Savaşın Avrupa’daki yıkımı ile Atlantik ticareti yavaşladı, üstüne 1918 de bir de İspanyol gribi çıkıp milyonlarca insanı öldürünce savaştan on yıl sonra yeterince Pazar bulamayan ABD ekonomisi çöktü. 1929 buhranı ya da büyük durgunluk. Arkasından gelen yokluklar Gazap Üzümleri romanını yazdırmakla kalmadı ABD toplumunda derin izler bıraktı. Ekonomi yönetimi ürettiği mal için pazarsız kalan sanayinin ve istihdamın olmayacağını, refah için artan üretim kadar büyüyen pazara ihtiyaç olduğunu acı bir şekilde anladı. Aynı dönemde Avrupa enflasyon altında kıvranırken durgunluğun sillesini yiyen Amerikalılar için asıl korku enflasyon değil durgunluk oldu.

İkinci Dünya Savaşına ABD kararlılıkla girdi. Dünya pazarı olmadan mevcut kapitalist sistem yaşayamazdı. Kar olmadan şirketler yaşayamayacağı için sürekli büyüme şarttı. Savaştan ABD galip çıktı. Avrupa artık rakip değildi, her pazarda ABD malları satılıyordu.
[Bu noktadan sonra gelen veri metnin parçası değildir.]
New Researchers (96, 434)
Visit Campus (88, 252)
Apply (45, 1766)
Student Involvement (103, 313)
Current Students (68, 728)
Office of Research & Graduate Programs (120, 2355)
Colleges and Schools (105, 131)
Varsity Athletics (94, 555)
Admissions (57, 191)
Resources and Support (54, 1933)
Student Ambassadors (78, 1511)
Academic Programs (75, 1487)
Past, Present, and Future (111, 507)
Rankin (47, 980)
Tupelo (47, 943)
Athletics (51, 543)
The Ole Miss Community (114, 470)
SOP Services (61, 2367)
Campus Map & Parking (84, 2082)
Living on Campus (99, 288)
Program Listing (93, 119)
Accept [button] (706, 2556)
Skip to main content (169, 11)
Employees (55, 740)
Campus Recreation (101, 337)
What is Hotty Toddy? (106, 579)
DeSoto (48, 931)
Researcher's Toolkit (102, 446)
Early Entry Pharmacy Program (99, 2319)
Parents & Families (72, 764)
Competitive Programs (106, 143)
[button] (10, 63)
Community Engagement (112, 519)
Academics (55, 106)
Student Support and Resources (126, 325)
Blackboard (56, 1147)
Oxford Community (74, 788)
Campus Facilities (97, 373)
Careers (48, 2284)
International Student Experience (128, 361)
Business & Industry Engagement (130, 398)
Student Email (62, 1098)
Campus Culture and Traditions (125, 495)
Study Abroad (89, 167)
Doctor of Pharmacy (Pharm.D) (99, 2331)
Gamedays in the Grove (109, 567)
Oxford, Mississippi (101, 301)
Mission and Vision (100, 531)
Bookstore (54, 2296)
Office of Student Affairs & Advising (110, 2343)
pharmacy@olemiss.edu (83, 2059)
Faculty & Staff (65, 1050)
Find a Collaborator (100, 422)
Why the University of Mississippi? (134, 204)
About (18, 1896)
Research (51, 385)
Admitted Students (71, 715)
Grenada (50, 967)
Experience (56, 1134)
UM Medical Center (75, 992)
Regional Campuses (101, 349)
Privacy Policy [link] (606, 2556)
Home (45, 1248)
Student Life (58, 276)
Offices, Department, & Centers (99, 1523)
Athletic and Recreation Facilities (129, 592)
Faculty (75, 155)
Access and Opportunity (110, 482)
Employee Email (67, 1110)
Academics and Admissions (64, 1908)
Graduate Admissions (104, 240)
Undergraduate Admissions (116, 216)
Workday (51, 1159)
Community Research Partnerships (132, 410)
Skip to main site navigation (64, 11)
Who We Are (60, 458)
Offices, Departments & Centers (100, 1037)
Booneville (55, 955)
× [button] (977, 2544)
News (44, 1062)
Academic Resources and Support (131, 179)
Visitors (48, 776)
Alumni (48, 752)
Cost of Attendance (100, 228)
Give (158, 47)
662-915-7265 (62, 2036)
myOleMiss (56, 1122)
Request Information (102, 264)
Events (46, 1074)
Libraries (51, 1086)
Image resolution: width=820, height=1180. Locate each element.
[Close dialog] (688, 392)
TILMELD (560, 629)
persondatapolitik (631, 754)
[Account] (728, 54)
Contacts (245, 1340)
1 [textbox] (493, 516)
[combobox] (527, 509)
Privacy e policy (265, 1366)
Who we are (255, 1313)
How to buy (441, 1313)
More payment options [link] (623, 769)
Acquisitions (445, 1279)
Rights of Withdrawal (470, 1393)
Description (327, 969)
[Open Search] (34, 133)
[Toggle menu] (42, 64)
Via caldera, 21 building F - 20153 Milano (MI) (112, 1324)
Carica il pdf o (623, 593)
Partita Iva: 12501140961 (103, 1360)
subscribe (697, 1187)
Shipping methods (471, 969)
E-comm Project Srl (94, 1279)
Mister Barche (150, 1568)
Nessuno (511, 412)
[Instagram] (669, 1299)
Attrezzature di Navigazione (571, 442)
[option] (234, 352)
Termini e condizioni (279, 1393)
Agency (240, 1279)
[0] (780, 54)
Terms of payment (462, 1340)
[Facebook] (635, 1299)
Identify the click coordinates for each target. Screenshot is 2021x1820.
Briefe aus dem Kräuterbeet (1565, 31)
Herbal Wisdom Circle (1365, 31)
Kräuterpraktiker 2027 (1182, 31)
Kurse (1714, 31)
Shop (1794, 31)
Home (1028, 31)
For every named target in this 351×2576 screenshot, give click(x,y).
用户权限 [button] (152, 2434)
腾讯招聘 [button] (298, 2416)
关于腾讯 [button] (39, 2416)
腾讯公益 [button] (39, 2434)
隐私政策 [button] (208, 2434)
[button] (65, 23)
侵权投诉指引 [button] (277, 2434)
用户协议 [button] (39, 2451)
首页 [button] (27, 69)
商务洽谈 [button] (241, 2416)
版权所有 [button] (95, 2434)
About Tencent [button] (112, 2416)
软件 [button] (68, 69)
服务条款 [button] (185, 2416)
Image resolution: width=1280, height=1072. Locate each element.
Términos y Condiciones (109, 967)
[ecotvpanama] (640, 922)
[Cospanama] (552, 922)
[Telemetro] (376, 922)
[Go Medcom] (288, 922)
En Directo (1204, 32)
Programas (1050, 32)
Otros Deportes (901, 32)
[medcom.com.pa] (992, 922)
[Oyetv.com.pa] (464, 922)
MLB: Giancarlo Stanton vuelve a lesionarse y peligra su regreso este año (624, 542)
Dünya Bankası, IMF gibi kurumlar ticaretin gelişmesi için fiziki yatırımları ve finansal altyapıyı organize ediyor ABD ne üretse satılıyordu. ABD halkı İnanılmaz bir refah dönemi yaşamaktaydı. Mutluluk uzun sürmez derler ABD’nin karşısına bir pürüz çıktı, SSCB.

Savaşın diğer galibi kurduğu ekonomik düzen ve sosyal yapı ile bir anda parlamaya başladı. Berlin’den götürdüğü uzmanlarla bir de uzaya çıkınca tüm Dünya halklarının ilgisini çekti. Ortak üretim, eşit paylaşım fakirler için bir rüya gibiydi. En azından fakirlikte eşitlik,  yoksulluğun paylaşımı adil görünüyordu. Yeryüzünde ABD hariç her ülke de fakirdi. Bir anda komünist partiler yayılmaya başladı. Yönetimler komünist partilerin eline geçiyordu. İtalya ABD menşeli darbe ile komünistlerden alındı fakat virüs yayılıyordu. Hatta ABD de bile komünist fikirler talep görmeye başladı çünkü paylaşım pek de adil değ pisikolojikildi.

ABD yönetimi kendi ülkesinde McCarthyism ile sorunu çözdü ama Dünya’nın geri kalanı için ne yapılacaktı. Üç yöntemle iş ele alındı.

1. Komünizm ile sıcak savaş; Kore’de denendi muvaffak olunamadı. Ülke ikiye bölündü. Vietnam’da yine hüsran ve bir yığın ekonomik ve psikolojik kayıp yaşandı.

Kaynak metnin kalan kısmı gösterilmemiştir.